A guide to navigating the rules for investing in countries that require foreign direct investment approval.

Introduction

Now in its seventh year of annual publication, White & Case's Foreign Direct Investment Reviews provides a comprehensive look into rapidly evolving foreign direct investment (FDI) laws and regulations in approximately 40 national jurisdictions and two regions. This 2023 edition includes more than 15 new jurisdictions in addition to those covered in previous editions and summarizes high-level principles in the European Union and Middle East. Our expansion in coverage reflects the rapid global proliferation of FDI regimes and our market leading position in the field.

FDI regimes are wide-reaching in scope, from national security to public health and safety, law and order, technological superiority, and continuity and integrity of critical supply chains. They are divergent with respect to jurisdictional triggers across countries, and are almost always a black-box process.

The following are some general observations, in large part based on the 2022 CFIUS and EU annual reports:

  • The number of FDI regimes and regulatory enhancements is growing around the world, particularly in Europe. In 2021 and 2022, four EU Member States—Czech Republic, Denmark, Netherlands and Slovakia—implemented new FDI regimes, and in 2023, Sweden and Belgium are slated to adopt FDI screening measures (in addition to non-member Switzerland).
  • FDI regulators, at least from allied nations, are collaborating and learning from each other. CFIUS reported at its first annual conference in 2022 that it continues to host training sessions for US allies so that they can adopt similar regimes.
  • FDI regulators interpret their jurisdiction and authority broadly, especially if they believe it is in the national interest. Many regulators have "call-in," "ex officio," or "non-notified" authority.
  • Despite increased regulation, most cross-border transactions are successfully consummated, although there has been an increase in the number of cases clearing with remedies.
  • The origin of the investor remains a key concern for Western regulators. For example, China and Russia are included more and more in CFIUS's regular Q&A, asking broader and more invasive questions.

Investors conducting cross-border business need to understand FDI restrictions as they are today—and how these laws are evolving over time—to avoid disruption to realizing synergies, achieving technological development and integration, and ultimately securing liquidity.
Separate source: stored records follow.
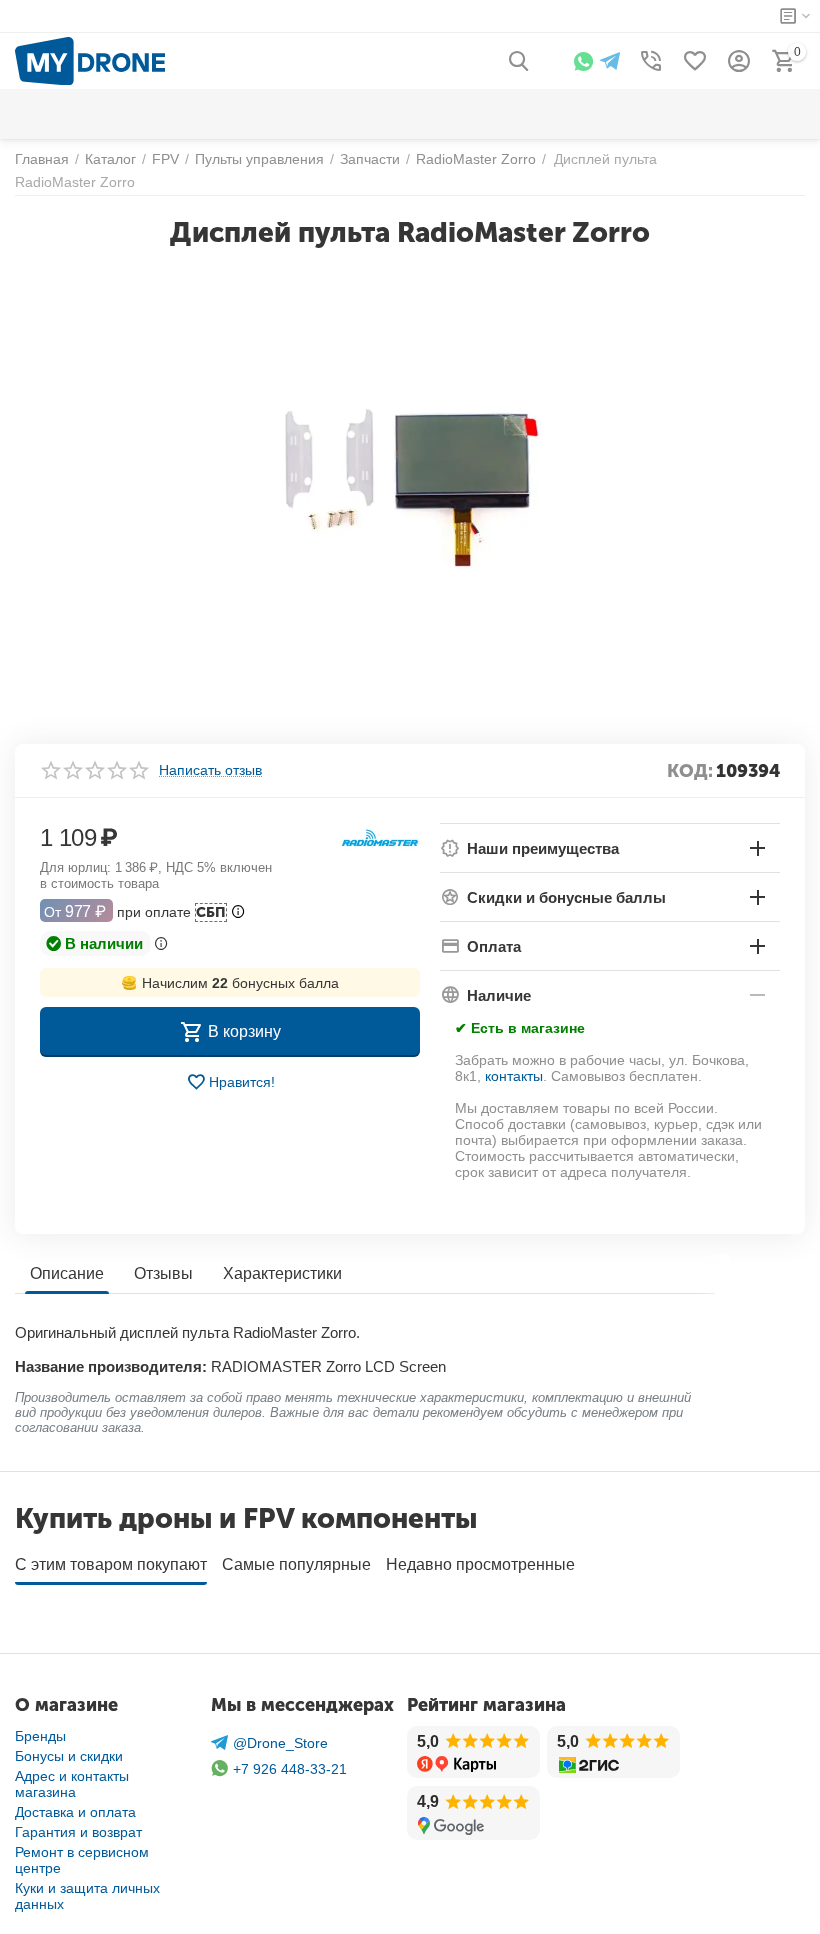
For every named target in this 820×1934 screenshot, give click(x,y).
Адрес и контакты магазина (72, 1784)
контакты (514, 1076)
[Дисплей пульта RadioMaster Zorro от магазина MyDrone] (410, 489)
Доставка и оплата (75, 1812)
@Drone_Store (280, 1743)
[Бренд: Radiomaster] (380, 838)
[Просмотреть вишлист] (695, 61)
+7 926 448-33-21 (290, 1769)
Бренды (40, 1736)
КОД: (690, 771)
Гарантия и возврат (78, 1832)
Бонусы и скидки (69, 1756)
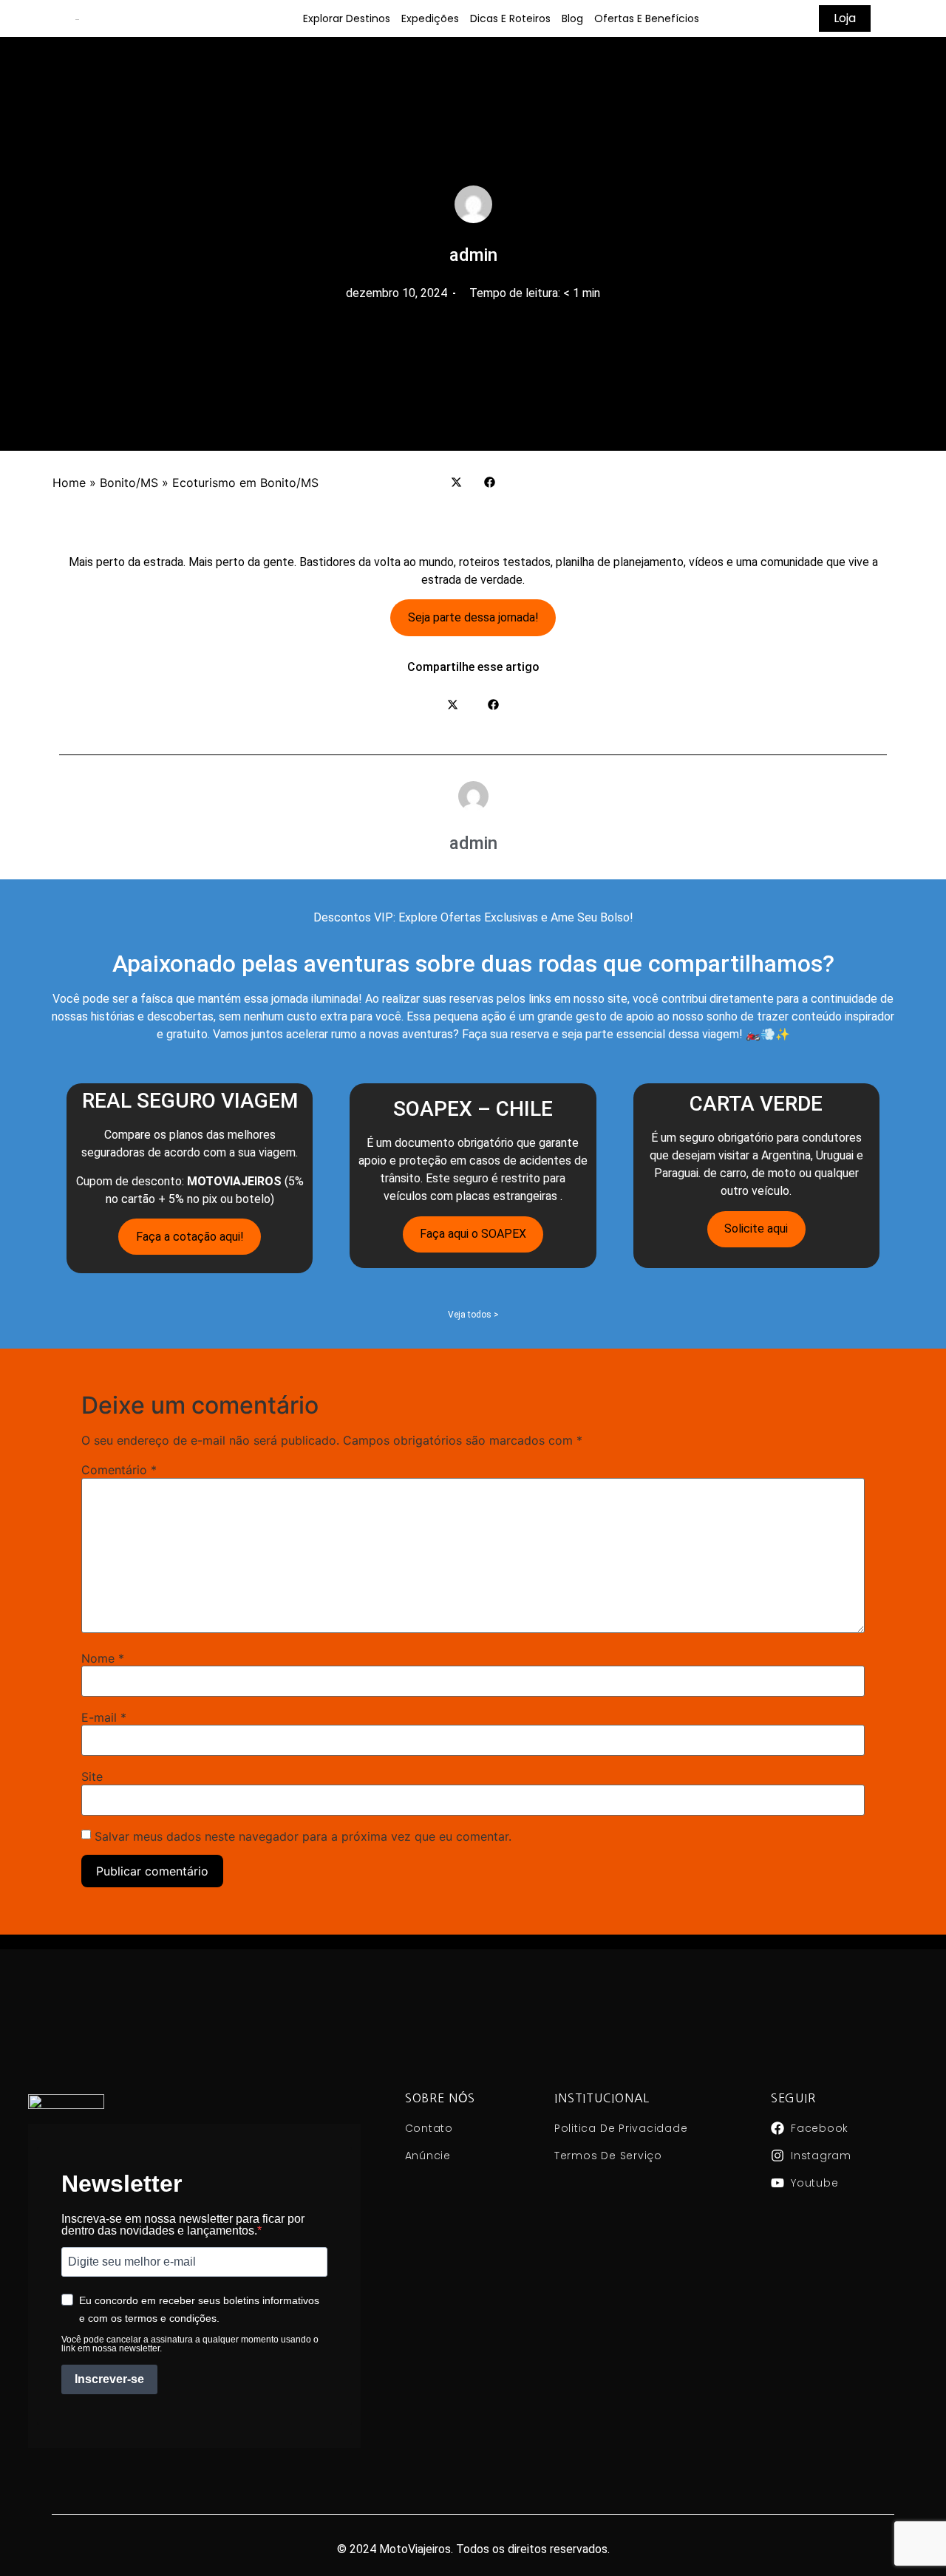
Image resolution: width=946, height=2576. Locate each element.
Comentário (119, 1470)
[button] (456, 482)
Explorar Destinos (346, 18)
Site (92, 1776)
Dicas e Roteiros (510, 18)
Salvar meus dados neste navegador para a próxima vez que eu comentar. (303, 1836)
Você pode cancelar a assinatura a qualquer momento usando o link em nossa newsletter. (190, 2344)
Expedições (430, 18)
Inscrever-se (109, 2379)
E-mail (103, 1717)
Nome (102, 1658)
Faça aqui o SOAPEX (473, 1234)
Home (69, 482)
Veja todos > (473, 1314)
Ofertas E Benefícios (646, 18)
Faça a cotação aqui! (190, 1237)
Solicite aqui (756, 1228)
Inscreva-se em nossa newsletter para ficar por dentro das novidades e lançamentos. (182, 2225)
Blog (572, 18)
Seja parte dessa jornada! (473, 617)
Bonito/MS (129, 482)
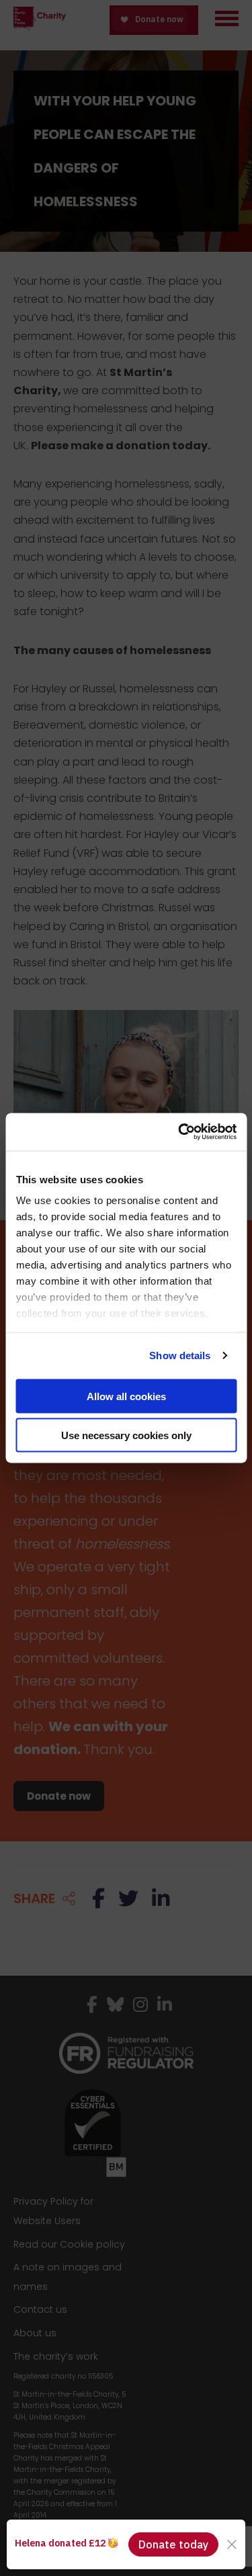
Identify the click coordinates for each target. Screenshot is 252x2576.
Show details (179, 1355)
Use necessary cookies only (126, 1435)
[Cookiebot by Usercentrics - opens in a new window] (179, 1132)
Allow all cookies (126, 1395)
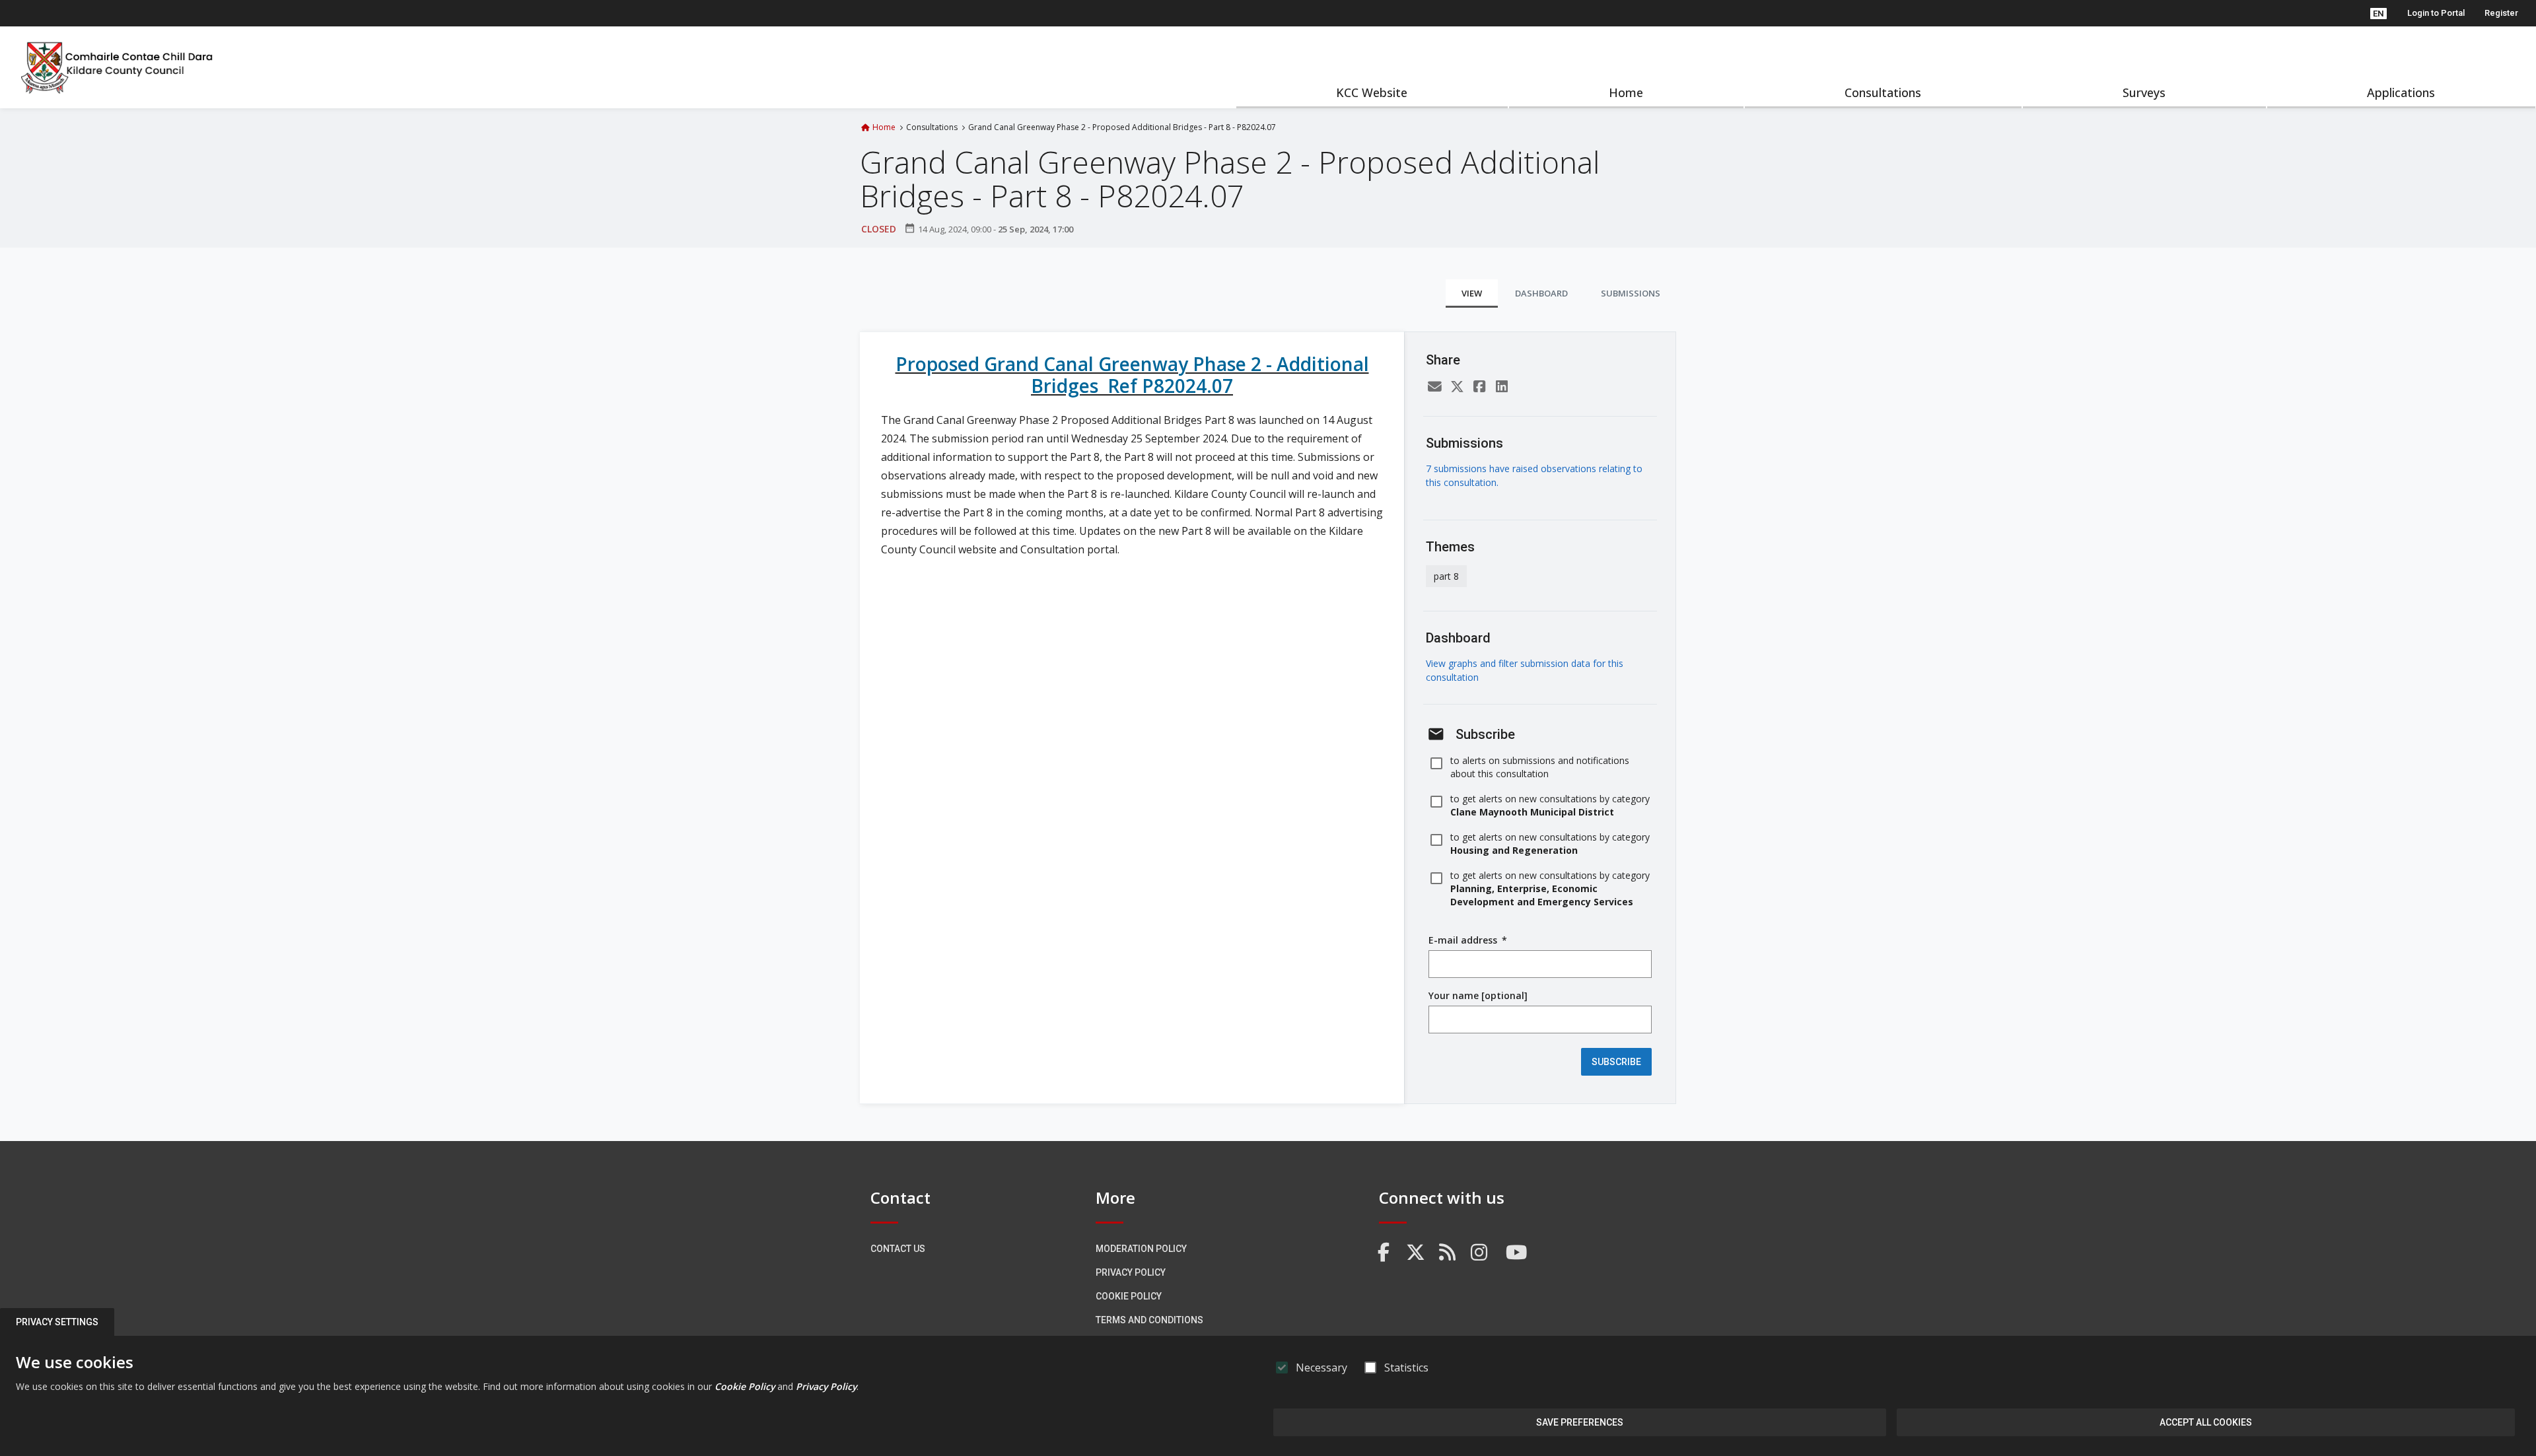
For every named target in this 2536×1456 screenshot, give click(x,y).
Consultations (1883, 92)
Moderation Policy (1141, 1248)
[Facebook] (1479, 387)
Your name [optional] (1478, 995)
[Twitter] (1456, 387)
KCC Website (1371, 92)
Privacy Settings (57, 1322)
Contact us (897, 1248)
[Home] (117, 67)
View (1472, 293)
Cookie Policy (1129, 1296)
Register (2501, 13)
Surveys (2144, 92)
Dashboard (1541, 293)
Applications (2401, 92)
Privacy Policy (1131, 1272)
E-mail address (1467, 940)
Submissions (1630, 293)
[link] (1384, 1252)
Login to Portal (2436, 13)
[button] (2378, 13)
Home (1626, 92)
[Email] (1434, 387)
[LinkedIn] (1501, 387)
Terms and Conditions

We would like to extend a special thank-you to all of our external authors, who have provided some insightful commentary on the FDI regimes in a number of important jurisdictions. The names of these individual contributors and their law firms are provided throughout this publication.

We would also like to extend a special thank-you to James Hsiao of our Hong Kong office and Tim Sensenig of our Washington, DC office for their tireless efforts and dedication to the publication of this edition.

Americas

Canada

The Canadian government announced a strict framework to evaluate foreign investments in the critical minerals sector by state-owned enterprises and state-linked private investors, especially if from “non-likeminded” countries.

canada fdi 2022

Mexico

Foreign direct investments, whether undertaken directly or indirectly, are generally allowed without restrictions or without the need to obtain prior authorization from an administrative agency.

mexico fdi 2022

United States

Most deals are approved, but expanded jurisdiction, mandatory filings applying in certain cases, enhanced focus on national security considerations, and a substantially increased pursuit of non-notified transactions have changed the landscape.

United States of America

EMEA

Europe

Driven by the European Commission's guidance, Member States keep expanding their investment screening regimes. A similar trend is observed in Europe at large.

european union fdi 2022

Austria

In Austria, the Austrian Federal Investment Control Act (Investitionskontrollgesetz or the ICA) introduced a new, fully fledged regime for the screening of Foreign Direct Investments (FDI) and came into effect on July 25, 2020. With its wide scope of application and extensive interpretation by the competent authority, the number of screened investments has soared.

austria fdi 2022

Belgium

Belgium implements an FDI screening regime by July 1, 2023.

Belgium

Czech Republic

The new Foreign Investments Screening Act took effect in May 2021, and completed its first full year in operation in 2022.

czech republic fdi 2022

Denmark

The scope of the Danish FDI regime is comprehensive and requires a careful assessment of investments and agreements involving Danish companies.

denmark fdi 2022

Estonia

Estonia will have in place an FDI review regime by September 2023.

estonia fdi 2022

Finland

Deals are generally not blocked in Finland.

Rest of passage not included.